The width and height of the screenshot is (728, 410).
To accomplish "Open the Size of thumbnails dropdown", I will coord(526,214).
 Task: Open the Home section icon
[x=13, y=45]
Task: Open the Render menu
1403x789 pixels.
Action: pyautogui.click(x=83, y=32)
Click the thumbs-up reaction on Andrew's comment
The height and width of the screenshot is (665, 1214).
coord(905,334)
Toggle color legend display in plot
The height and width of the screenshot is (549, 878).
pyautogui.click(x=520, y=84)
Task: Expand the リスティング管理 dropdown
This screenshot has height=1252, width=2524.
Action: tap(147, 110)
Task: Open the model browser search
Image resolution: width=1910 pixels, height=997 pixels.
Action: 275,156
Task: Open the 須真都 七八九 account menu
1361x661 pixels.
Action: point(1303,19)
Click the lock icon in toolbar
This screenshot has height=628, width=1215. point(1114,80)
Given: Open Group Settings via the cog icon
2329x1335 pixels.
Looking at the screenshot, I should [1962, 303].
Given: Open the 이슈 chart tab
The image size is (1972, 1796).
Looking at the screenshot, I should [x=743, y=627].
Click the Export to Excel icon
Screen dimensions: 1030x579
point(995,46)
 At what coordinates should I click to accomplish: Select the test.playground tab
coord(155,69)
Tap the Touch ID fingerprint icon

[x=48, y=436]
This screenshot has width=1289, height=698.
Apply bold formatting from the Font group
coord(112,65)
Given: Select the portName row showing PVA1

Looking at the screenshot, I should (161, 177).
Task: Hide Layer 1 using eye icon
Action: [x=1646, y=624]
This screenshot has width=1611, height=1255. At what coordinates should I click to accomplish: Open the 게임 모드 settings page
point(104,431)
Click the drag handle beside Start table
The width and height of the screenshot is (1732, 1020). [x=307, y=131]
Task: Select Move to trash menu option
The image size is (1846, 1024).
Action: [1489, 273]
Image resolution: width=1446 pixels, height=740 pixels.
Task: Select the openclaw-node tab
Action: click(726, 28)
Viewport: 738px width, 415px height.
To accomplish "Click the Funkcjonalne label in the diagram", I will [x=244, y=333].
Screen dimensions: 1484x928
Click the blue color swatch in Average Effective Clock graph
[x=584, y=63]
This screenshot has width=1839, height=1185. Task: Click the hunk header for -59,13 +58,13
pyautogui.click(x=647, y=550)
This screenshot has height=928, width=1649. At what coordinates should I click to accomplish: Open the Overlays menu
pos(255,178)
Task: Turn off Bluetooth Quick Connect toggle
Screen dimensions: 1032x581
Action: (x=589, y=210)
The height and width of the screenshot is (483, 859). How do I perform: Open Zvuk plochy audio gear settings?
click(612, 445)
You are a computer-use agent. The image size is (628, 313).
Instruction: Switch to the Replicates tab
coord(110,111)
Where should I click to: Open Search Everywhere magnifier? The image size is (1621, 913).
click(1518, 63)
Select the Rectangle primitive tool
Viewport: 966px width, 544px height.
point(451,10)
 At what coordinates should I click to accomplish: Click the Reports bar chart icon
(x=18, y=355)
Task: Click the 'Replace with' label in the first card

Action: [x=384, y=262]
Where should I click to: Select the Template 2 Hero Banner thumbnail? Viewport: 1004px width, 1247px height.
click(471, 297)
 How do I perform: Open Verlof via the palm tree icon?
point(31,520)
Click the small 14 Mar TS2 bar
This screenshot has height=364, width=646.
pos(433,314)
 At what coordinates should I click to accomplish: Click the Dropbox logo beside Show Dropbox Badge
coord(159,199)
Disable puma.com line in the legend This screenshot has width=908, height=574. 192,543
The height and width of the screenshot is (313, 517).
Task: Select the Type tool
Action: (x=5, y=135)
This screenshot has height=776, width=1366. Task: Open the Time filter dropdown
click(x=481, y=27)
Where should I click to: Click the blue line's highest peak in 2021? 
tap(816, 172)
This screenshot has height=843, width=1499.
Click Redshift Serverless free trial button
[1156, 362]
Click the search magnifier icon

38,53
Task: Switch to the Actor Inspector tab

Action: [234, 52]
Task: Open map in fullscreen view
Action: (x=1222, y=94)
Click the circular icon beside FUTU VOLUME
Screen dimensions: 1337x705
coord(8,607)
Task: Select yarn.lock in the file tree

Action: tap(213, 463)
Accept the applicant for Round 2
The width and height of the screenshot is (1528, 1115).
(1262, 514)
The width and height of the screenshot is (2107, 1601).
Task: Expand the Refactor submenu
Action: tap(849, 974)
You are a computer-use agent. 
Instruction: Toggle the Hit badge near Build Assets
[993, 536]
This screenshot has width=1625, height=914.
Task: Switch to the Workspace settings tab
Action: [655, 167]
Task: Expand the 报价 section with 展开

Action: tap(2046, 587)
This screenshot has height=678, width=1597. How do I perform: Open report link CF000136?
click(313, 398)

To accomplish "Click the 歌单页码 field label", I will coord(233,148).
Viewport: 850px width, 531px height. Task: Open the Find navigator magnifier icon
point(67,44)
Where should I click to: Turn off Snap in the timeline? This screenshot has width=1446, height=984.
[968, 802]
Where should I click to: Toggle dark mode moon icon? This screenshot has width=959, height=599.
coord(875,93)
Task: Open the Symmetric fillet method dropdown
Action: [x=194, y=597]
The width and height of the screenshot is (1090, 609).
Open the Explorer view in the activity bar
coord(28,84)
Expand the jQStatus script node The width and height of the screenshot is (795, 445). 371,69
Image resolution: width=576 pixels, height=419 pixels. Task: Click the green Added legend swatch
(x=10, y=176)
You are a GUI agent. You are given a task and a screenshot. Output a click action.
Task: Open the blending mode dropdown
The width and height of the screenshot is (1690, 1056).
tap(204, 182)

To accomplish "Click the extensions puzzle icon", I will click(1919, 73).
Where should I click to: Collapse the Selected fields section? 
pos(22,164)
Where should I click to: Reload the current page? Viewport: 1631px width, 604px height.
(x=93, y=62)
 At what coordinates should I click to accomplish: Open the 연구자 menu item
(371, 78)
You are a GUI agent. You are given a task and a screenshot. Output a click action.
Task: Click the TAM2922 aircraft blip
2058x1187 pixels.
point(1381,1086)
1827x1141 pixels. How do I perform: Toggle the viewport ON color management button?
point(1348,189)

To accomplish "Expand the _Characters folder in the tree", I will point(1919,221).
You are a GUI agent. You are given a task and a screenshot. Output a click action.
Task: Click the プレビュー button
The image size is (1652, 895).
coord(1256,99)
────────────────────
The records above need to be written out again. Keep them exact.

▶ **Answer section**:
The width and height of the screenshot is (728, 410).
To accomplish "Open the Size of thumbnails dropdown", I will coord(526,214).
 Task: Open the Home section icon
[x=13, y=45]
Task: Open the Render menu
1403x789 pixels.
Action: pyautogui.click(x=83, y=32)
Click the thumbs-up reaction on Andrew's comment
The height and width of the screenshot is (665, 1214).
coord(905,334)
Toggle color legend display in plot
The height and width of the screenshot is (549, 878).
pyautogui.click(x=520, y=84)
Task: Expand the リスティング管理 dropdown
This screenshot has height=1252, width=2524.
Action: tap(147, 110)
Task: Open the model browser search
Image resolution: width=1910 pixels, height=997 pixels.
Action: 275,156
Task: Open the 須真都 七八九 account menu
1361x661 pixels.
Action: point(1303,19)
Click the lock icon in toolbar
This screenshot has height=628, width=1215. point(1114,80)
Given: Open Group Settings via the cog icon
2329x1335 pixels.
Looking at the screenshot, I should [1962, 303].
Given: Open the 이슈 chart tab
The image size is (1972, 1796).
Looking at the screenshot, I should [x=743, y=627].
Click the Export to Excel icon
Screen dimensions: 1030x579
point(995,46)
 At what coordinates should I click to accomplish: Select the test.playground tab
coord(155,69)
Tap the Touch ID fingerprint icon

[x=48, y=436]
This screenshot has width=1289, height=698.
Apply bold formatting from the Font group
coord(112,65)
Given: Select the portName row showing PVA1

Looking at the screenshot, I should (161, 177).
Task: Hide Layer 1 using eye icon
Action: [x=1646, y=624]
This screenshot has width=1611, height=1255. At what coordinates should I click to accomplish: Open the 게임 모드 settings page
point(104,431)
Click the drag handle beside Start table
The width and height of the screenshot is (1732, 1020). [x=307, y=131]
Task: Select Move to trash menu option
The image size is (1846, 1024).
Action: [1489, 273]
Image resolution: width=1446 pixels, height=740 pixels.
Task: Select the openclaw-node tab
Action: click(726, 28)
Viewport: 738px width, 415px height.
To accomplish "Click the Funkcjonalne label in the diagram", I will [x=244, y=333].
Screen dimensions: 1484x928
Click the blue color swatch in Average Effective Clock graph
[x=584, y=63]
This screenshot has width=1839, height=1185. Task: Click the hunk header for -59,13 +58,13
pyautogui.click(x=647, y=550)
This screenshot has height=928, width=1649. At what coordinates should I click to accomplish: Open the Overlays menu
pos(255,178)
Task: Turn off Bluetooth Quick Connect toggle
Screen dimensions: 1032x581
Action: (x=589, y=210)
The height and width of the screenshot is (483, 859). How do I perform: Open Zvuk plochy audio gear settings?
click(612, 445)
You are a computer-use agent. The image size is (628, 313).
Instruction: Switch to the Replicates tab
coord(110,111)
Where should I click to: Open Search Everywhere magnifier? The image size is (1621, 913).
click(1518, 63)
Select the Rectangle primitive tool
Viewport: 966px width, 544px height.
point(451,10)
 At what coordinates should I click to accomplish: Click the Reports bar chart icon
(x=18, y=355)
Task: Click the 'Replace with' label in the first card

Action: [x=384, y=262]
Where should I click to: Select the Template 2 Hero Banner thumbnail? Viewport: 1004px width, 1247px height.
click(471, 297)
 How do I perform: Open Verlof via the palm tree icon?
point(31,520)
Click the small 14 Mar TS2 bar
This screenshot has height=364, width=646.
pos(433,314)
 At what coordinates should I click to accomplish: Click the Dropbox logo beside Show Dropbox Badge
coord(159,199)
Disable puma.com line in the legend This screenshot has width=908, height=574. 192,543
The height and width of the screenshot is (313, 517).
Task: Select the Type tool
Action: (x=5, y=135)
This screenshot has height=776, width=1366. Task: Open the Time filter dropdown
click(x=481, y=27)
Where should I click to: Click the blue line's highest peak in 2021? 
tap(816, 172)
This screenshot has height=843, width=1499.
Click Redshift Serverless free trial button
[1156, 362]
Click the search magnifier icon

38,53
Task: Switch to the Actor Inspector tab

Action: [234, 52]
Task: Open map in fullscreen view
Action: (x=1222, y=94)
Click the circular icon beside FUTU VOLUME
Screen dimensions: 1337x705
coord(8,607)
Task: Select yarn.lock in the file tree

Action: tap(213, 463)
Accept the applicant for Round 2
The width and height of the screenshot is (1528, 1115).
(1262, 514)
The width and height of the screenshot is (2107, 1601).
Task: Expand the Refactor submenu
Action: tap(849, 974)
You are a computer-use agent. 
Instruction: Toggle the Hit badge near Build Assets
[993, 536]
This screenshot has width=1625, height=914.
Task: Switch to the Workspace settings tab
Action: [655, 167]
Task: Expand the 报价 section with 展开

Action: tap(2046, 587)
This screenshot has height=678, width=1597. How do I perform: Open report link CF000136?
click(313, 398)

To accomplish "Click the 歌单页码 field label", I will coord(233,148).
Viewport: 850px width, 531px height. Task: Open the Find navigator magnifier icon
point(67,44)
Where should I click to: Turn off Snap in the timeline? This screenshot has width=1446, height=984.
[968, 802]
Where should I click to: Toggle dark mode moon icon? This screenshot has width=959, height=599.
coord(875,93)
Task: Open the Symmetric fillet method dropdown
Action: [x=194, y=597]
The width and height of the screenshot is (1090, 609).
Open the Explorer view in the activity bar
coord(28,84)
Expand the jQStatus script node The width and height of the screenshot is (795, 445). 371,69
Image resolution: width=576 pixels, height=419 pixels. Task: Click the green Added legend swatch
(x=10, y=176)
You are a GUI agent. You are given a task and a screenshot. Output a click action.
Task: Open the blending mode dropdown
The width and height of the screenshot is (1690, 1056).
tap(204, 182)

To accomplish "Click the extensions puzzle icon", I will click(1919, 73).
Where should I click to: Collapse the Selected fields section? 
pos(22,164)
Where should I click to: Reload the current page? Viewport: 1631px width, 604px height.
(x=93, y=62)
 At what coordinates should I click to accomplish: Open the 연구자 menu item
(371, 78)
You are a GUI agent. You are given a task and a screenshot. Output a click action.
Task: Click the TAM2922 aircraft blip
2058x1187 pixels.
point(1381,1086)
1827x1141 pixels. How do I perform: Toggle the viewport ON color management button?
point(1348,189)

To accomplish "Expand the _Characters folder in the tree", I will point(1919,221).
You are a GUI agent. You are given a task and a screenshot. Output a click action.
Task: Click the プレビュー button
The image size is (1652, 895).
coord(1256,99)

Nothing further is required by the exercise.